Saved data entries:
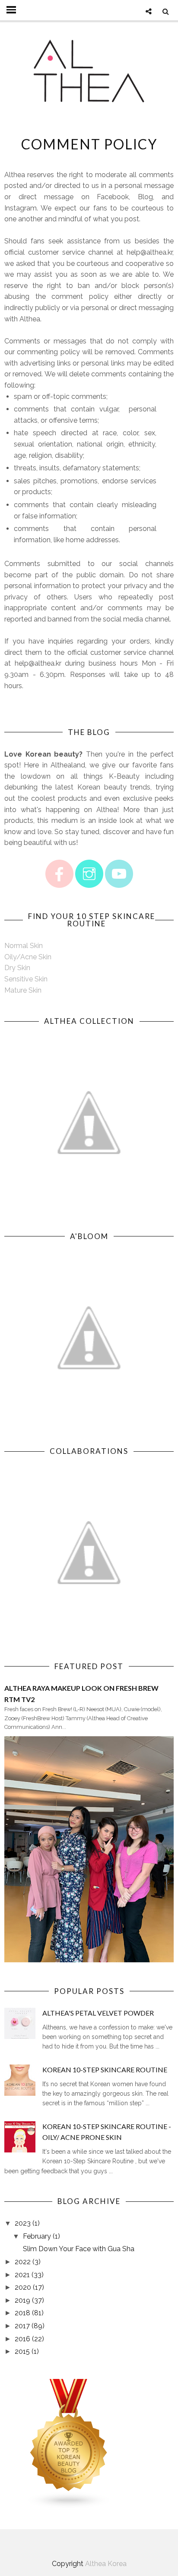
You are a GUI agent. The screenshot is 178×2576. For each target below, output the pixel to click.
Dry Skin (17, 968)
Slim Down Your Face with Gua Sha (78, 2249)
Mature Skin (22, 990)
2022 (23, 2262)
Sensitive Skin (26, 979)
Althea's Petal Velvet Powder (98, 2013)
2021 (22, 2275)
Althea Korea (106, 2564)
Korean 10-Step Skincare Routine (104, 2069)
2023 (23, 2223)
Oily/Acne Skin (27, 957)
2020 (23, 2287)
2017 (22, 2326)
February (37, 2236)
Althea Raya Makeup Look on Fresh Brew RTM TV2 (81, 1693)
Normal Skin (23, 946)
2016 (22, 2339)
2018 (22, 2313)
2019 (22, 2300)
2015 (22, 2351)
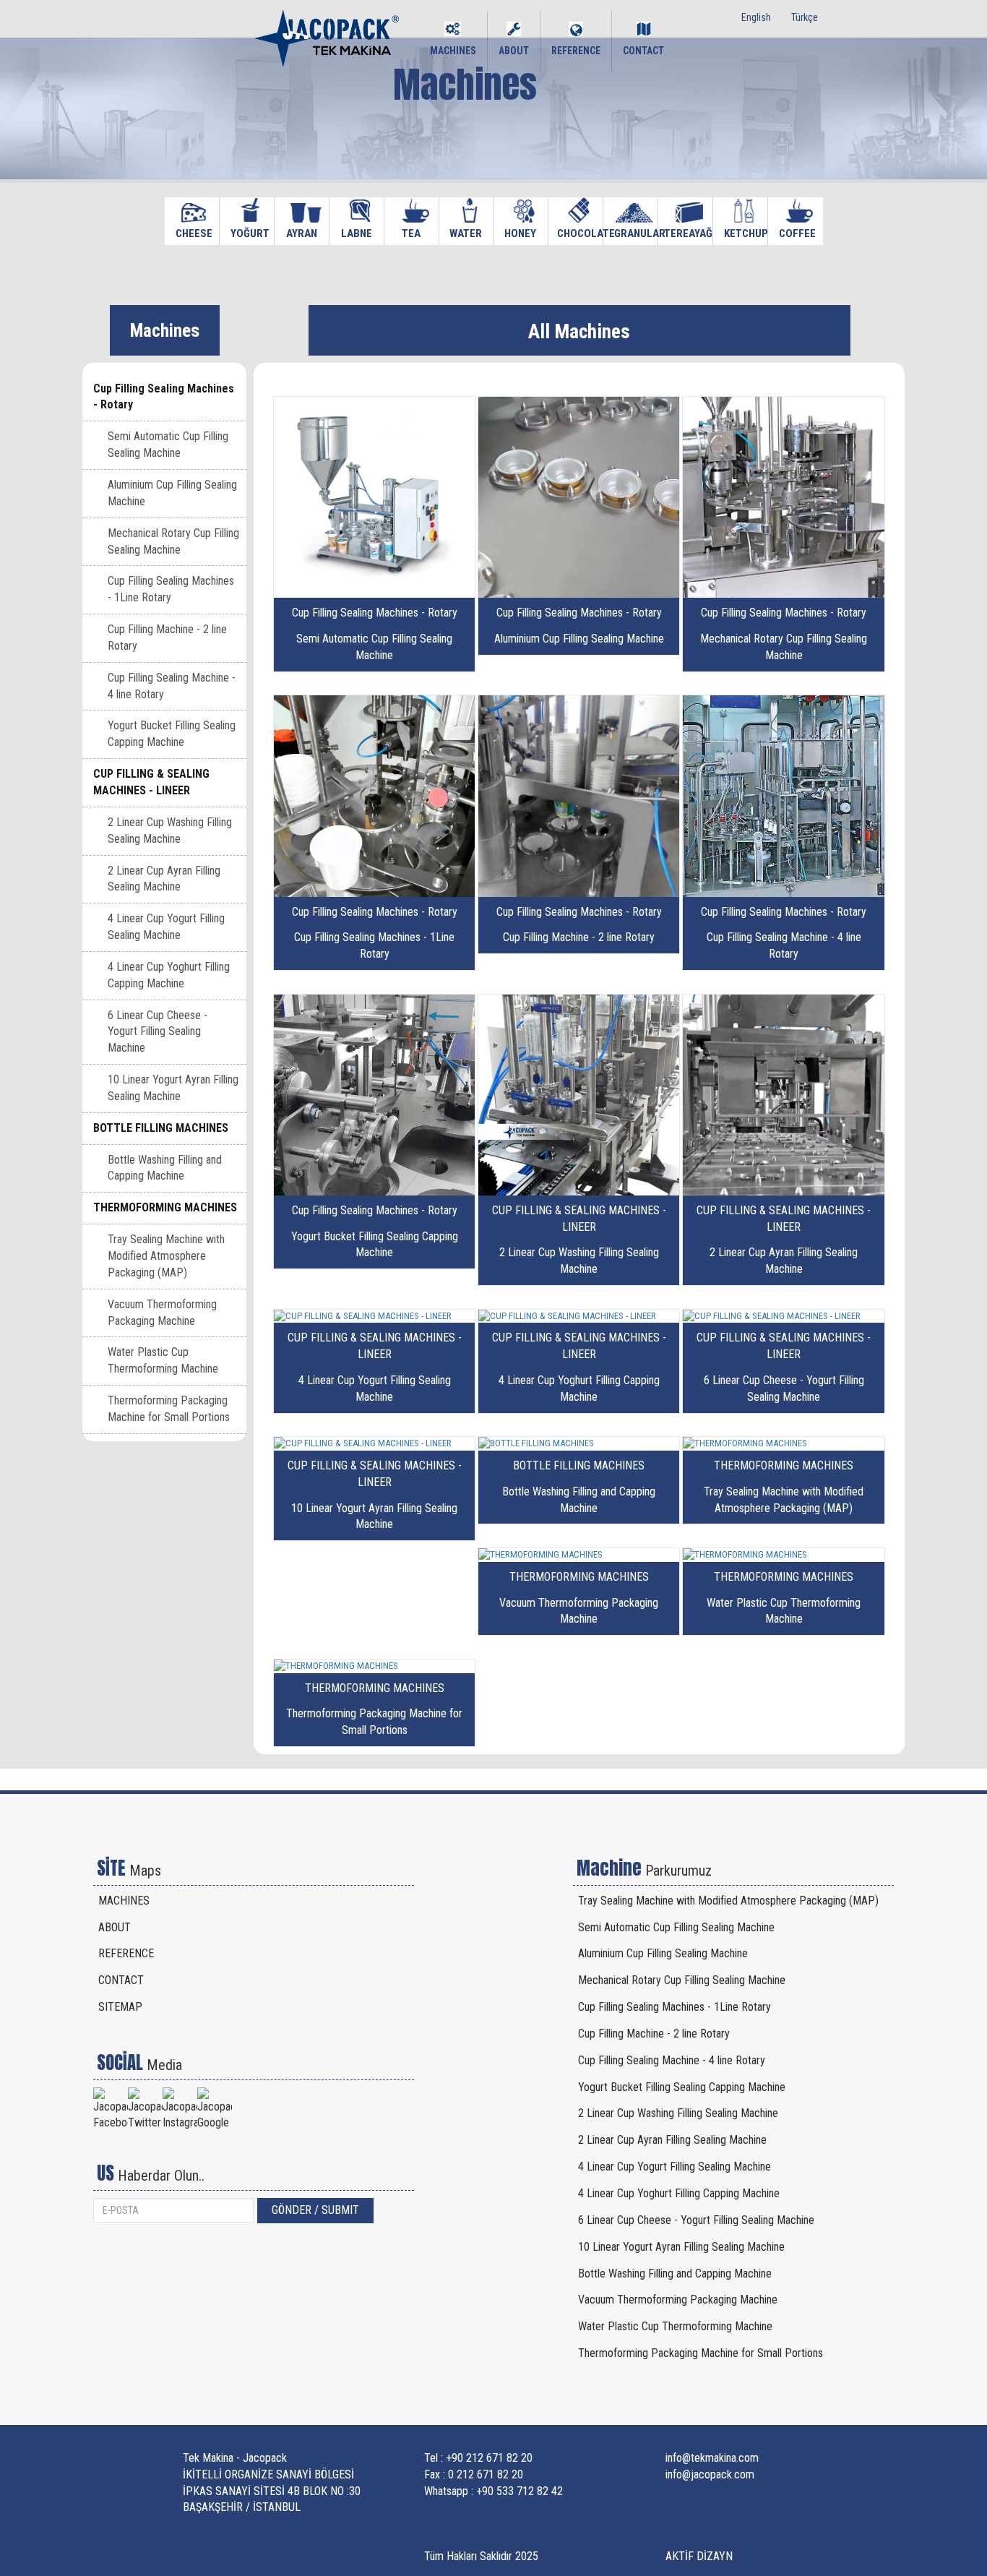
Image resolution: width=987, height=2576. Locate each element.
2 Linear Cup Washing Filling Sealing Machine (170, 830)
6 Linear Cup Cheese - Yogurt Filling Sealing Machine (157, 1031)
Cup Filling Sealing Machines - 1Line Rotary (171, 589)
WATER (465, 233)
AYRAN (300, 233)
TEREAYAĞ (683, 233)
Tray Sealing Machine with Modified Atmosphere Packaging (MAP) (166, 1255)
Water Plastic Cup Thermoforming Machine (163, 1360)
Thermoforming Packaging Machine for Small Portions (169, 1409)
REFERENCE (575, 50)
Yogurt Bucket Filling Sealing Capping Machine (172, 733)
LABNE (355, 233)
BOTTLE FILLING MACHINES (160, 1128)
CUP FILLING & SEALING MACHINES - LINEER (151, 782)
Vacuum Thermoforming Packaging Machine (162, 1312)
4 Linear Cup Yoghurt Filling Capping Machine (169, 975)
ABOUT (514, 50)
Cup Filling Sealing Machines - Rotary (163, 397)
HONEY (520, 233)
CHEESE (192, 233)
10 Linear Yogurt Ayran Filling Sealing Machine (173, 1088)
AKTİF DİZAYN (699, 2556)
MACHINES (453, 50)
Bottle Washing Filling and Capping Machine (165, 1168)
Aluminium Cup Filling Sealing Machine (172, 493)
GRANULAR (630, 233)
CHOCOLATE (574, 233)
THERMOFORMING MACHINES (165, 1207)
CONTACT (643, 50)
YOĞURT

- PROBLEM DESCRIPTION
Treat the line with "Sensitive Skin (26, 979)" as the start and the line with "GRANULAR (630, 233)" as the end, and return exactly that span of the data above, both ends included, without pictures.

- EXERCISE RESPONSE
Sensitive Skin (26, 979)
Althea's Petal Velvet Powder (98, 2013)
2021 (22, 2275)
Althea Korea (106, 2564)
Korean 10-Step Skincare Routine (104, 2069)
2023 (23, 2223)
Oily/Acne Skin (27, 957)
2020 (23, 2287)
2017 (22, 2326)
February (37, 2236)
Althea Raya Makeup Look on Fresh Brew RTM TV2 (81, 1693)
Normal Skin (23, 946)
2016 (22, 2339)
2018 (22, 2313)
2019 (22, 2300)
2015 (22, 2351)
Image resolution: width=987, height=2576. Locate each element.
2 Linear Cup Washing Filling Sealing Machine (170, 830)
6 Linear Cup Cheese - Yogurt Filling Sealing Machine (157, 1031)
Cup Filling Sealing Machines - 1Line Rotary (171, 589)
WATER (465, 233)
AYRAN (300, 233)
TEREAYAĞ (683, 233)
Tray Sealing Machine with Modified Atmosphere Packaging (MAP) (166, 1255)
Water Plastic Cup Thermoforming Machine (163, 1360)
Thermoforming Packaging Machine for Small Portions (169, 1409)
REFERENCE (575, 50)
Yogurt Bucket Filling Sealing Capping Machine (172, 733)
LABNE (355, 233)
BOTTLE FILLING MACHINES (160, 1128)
CUP FILLING & SEALING MACHINES - LINEER (151, 782)
Vacuum Thermoforming Packaging Machine (162, 1312)
4 Linear Cup Yoghurt Filling Capping Machine (169, 975)
ABOUT (514, 50)
Cup Filling Sealing Machines - Rotary (163, 397)
HONEY (520, 233)
CHEESE (192, 233)
10 Linear Yogurt Ayran Filling Sealing Machine (173, 1088)
AKTİF DİZAYN (699, 2556)
MACHINES (453, 50)
Bottle Washing Filling and Capping Machine (165, 1168)
Aluminium Cup Filling Sealing Machine (172, 493)
GRANULAR (630, 233)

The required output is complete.